Material provided START

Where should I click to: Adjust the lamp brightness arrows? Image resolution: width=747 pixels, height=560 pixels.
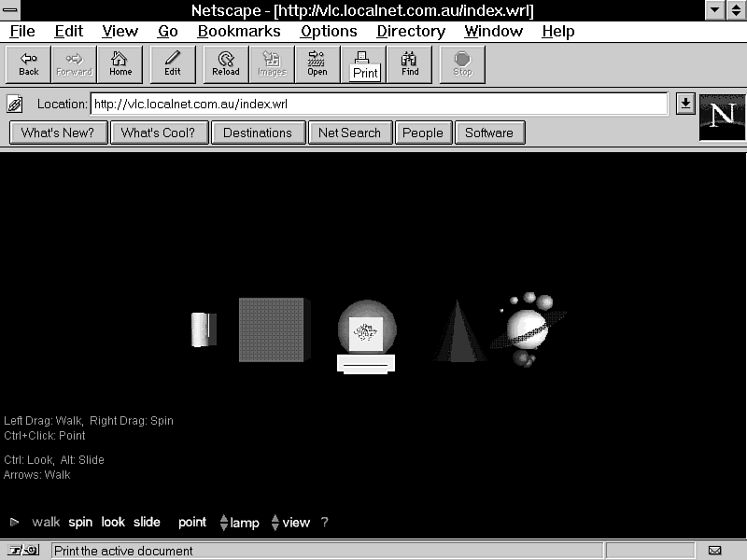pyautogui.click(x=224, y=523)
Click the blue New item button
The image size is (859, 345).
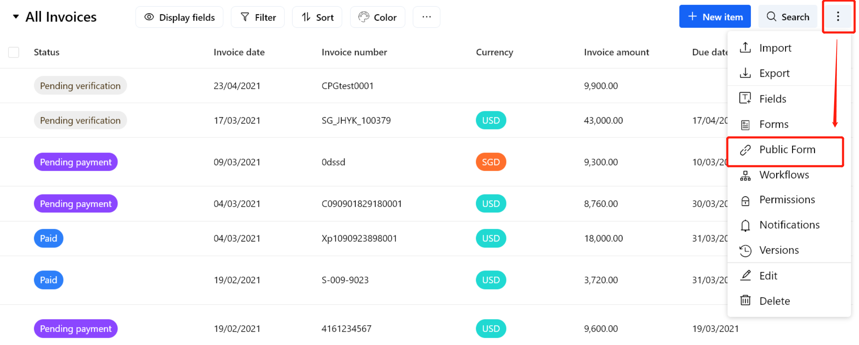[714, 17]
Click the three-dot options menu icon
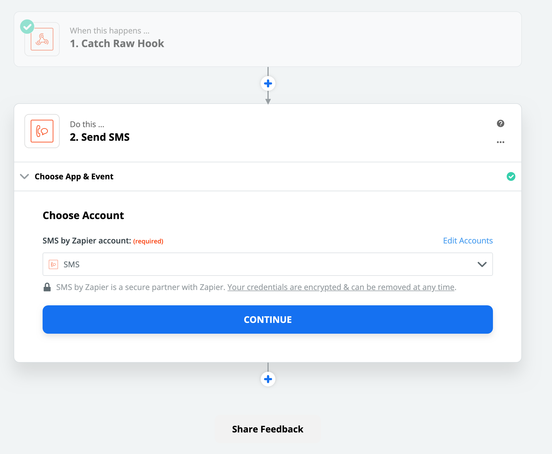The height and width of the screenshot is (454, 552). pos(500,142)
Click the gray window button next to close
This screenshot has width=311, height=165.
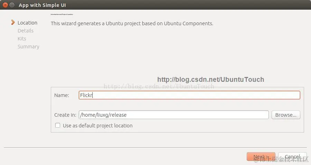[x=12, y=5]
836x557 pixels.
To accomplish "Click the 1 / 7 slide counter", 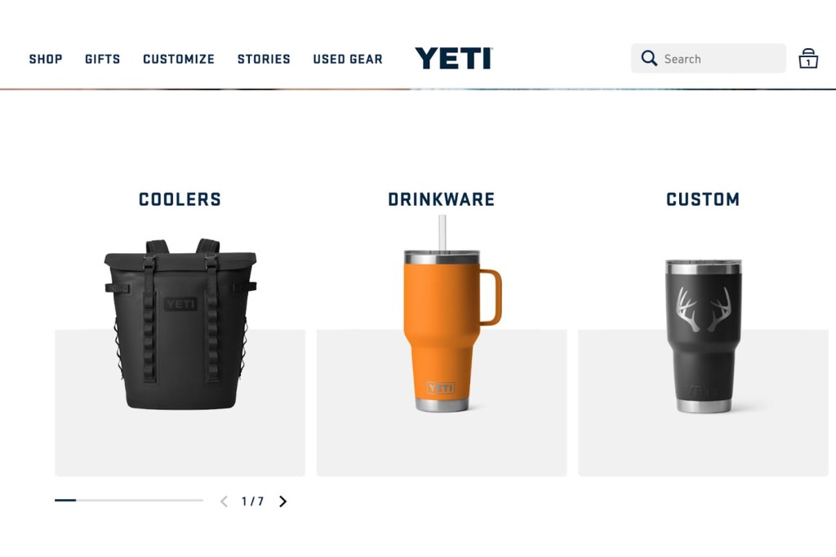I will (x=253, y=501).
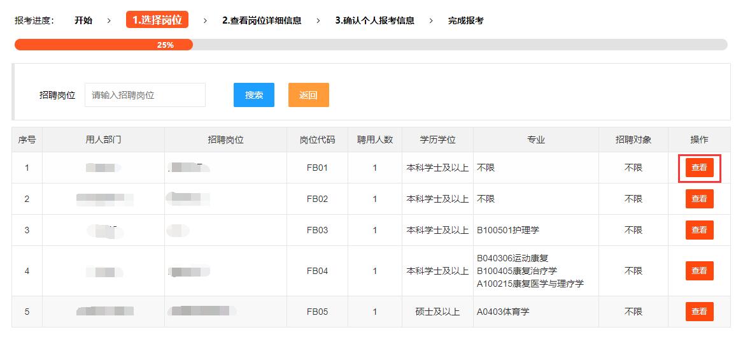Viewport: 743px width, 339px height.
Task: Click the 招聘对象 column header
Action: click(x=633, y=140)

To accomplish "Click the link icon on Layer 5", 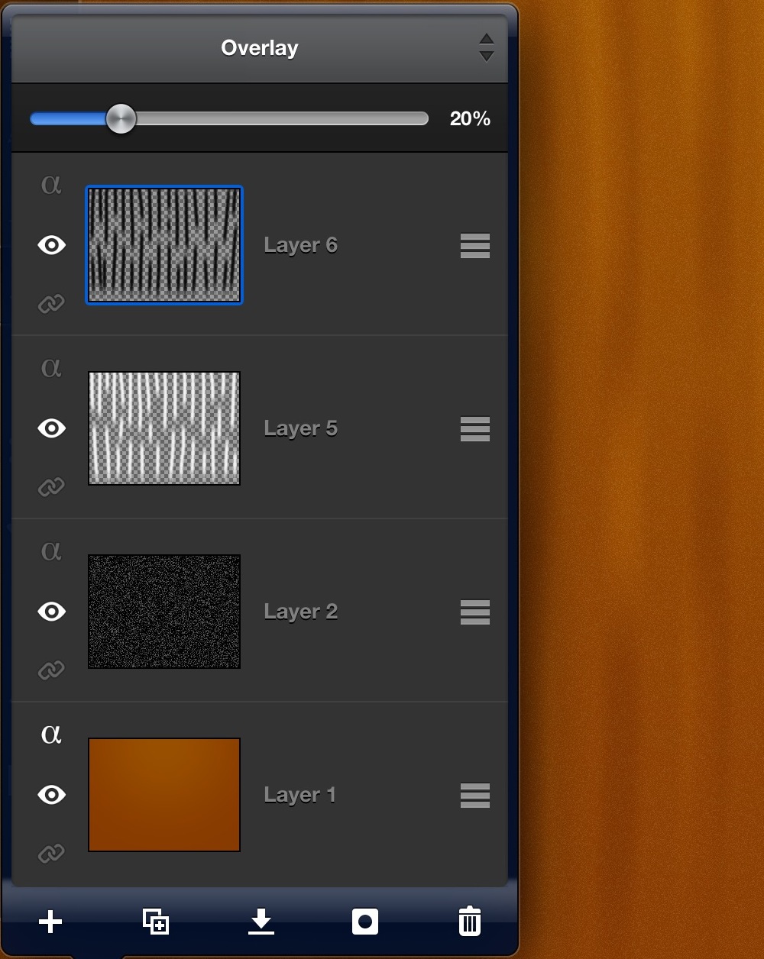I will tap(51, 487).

Material provided END
Material provided START

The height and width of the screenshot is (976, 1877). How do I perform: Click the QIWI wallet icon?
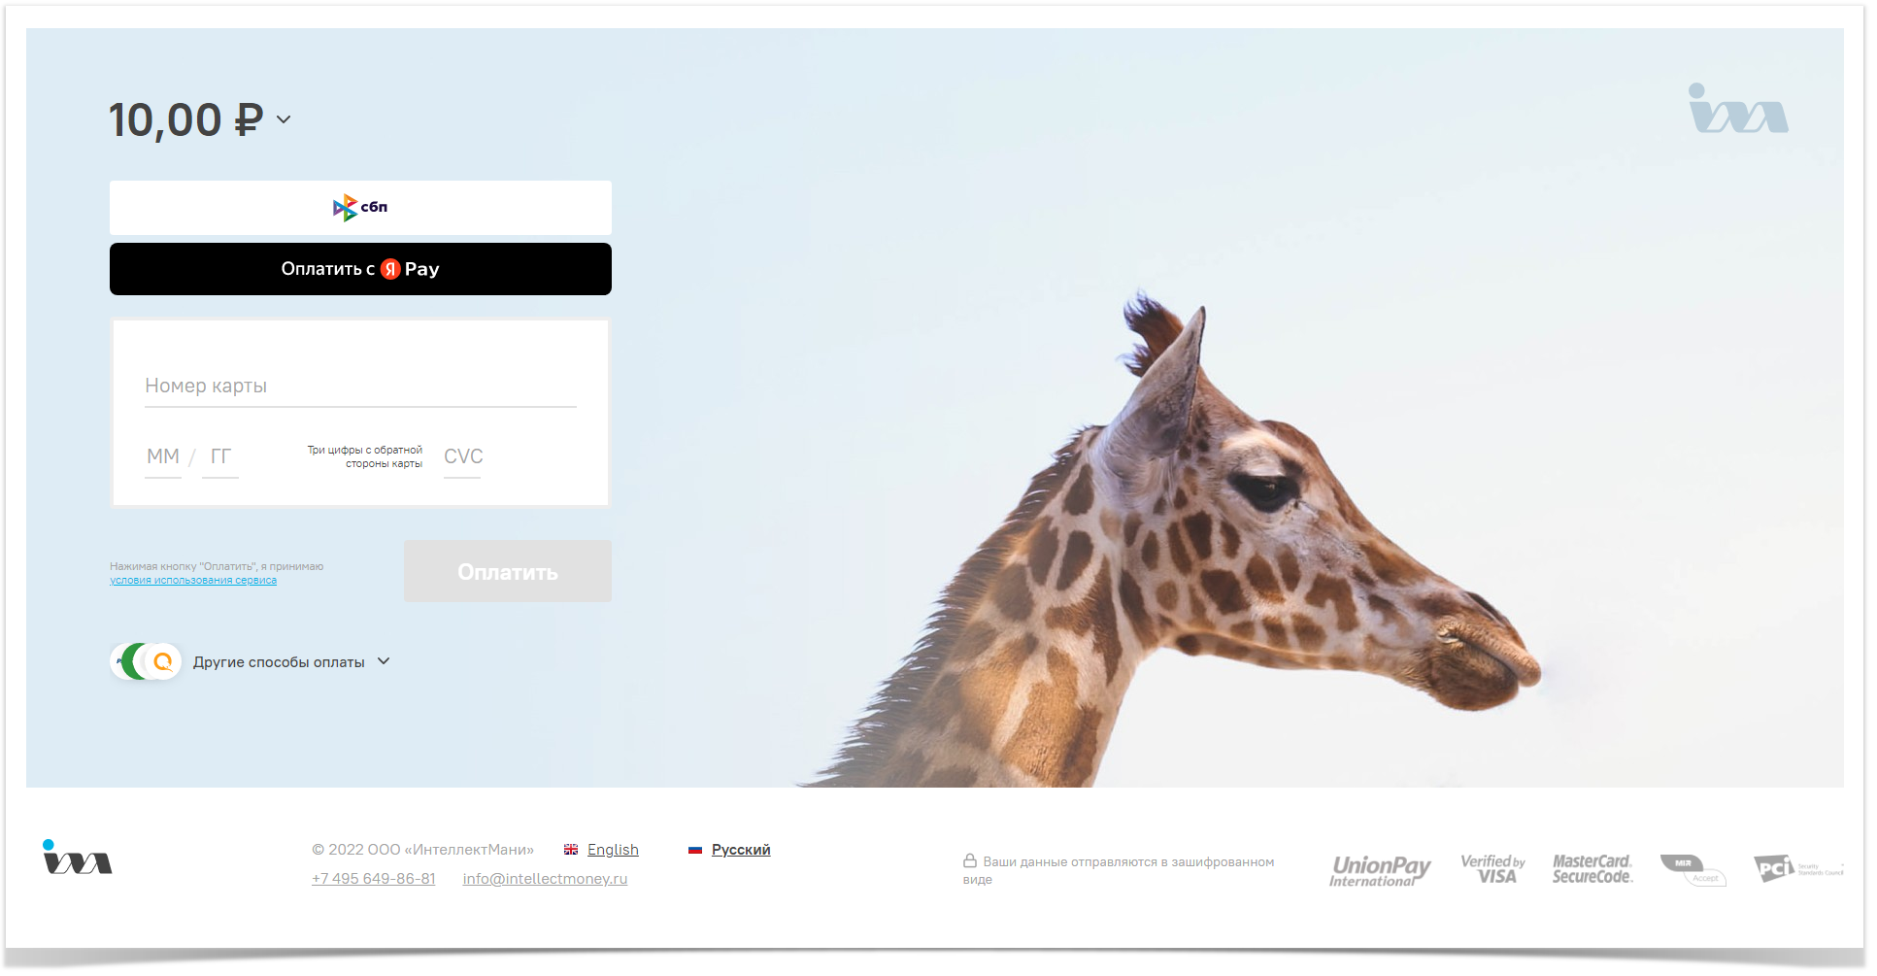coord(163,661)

Material provided END
Material provided START

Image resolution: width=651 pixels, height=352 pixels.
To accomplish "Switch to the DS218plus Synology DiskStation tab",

Material provided END

**To do:**
The answer must consist of each line from the data that includes the string "button".

**Response to the task:**
Click the blue New item button
Click the gray window button next to close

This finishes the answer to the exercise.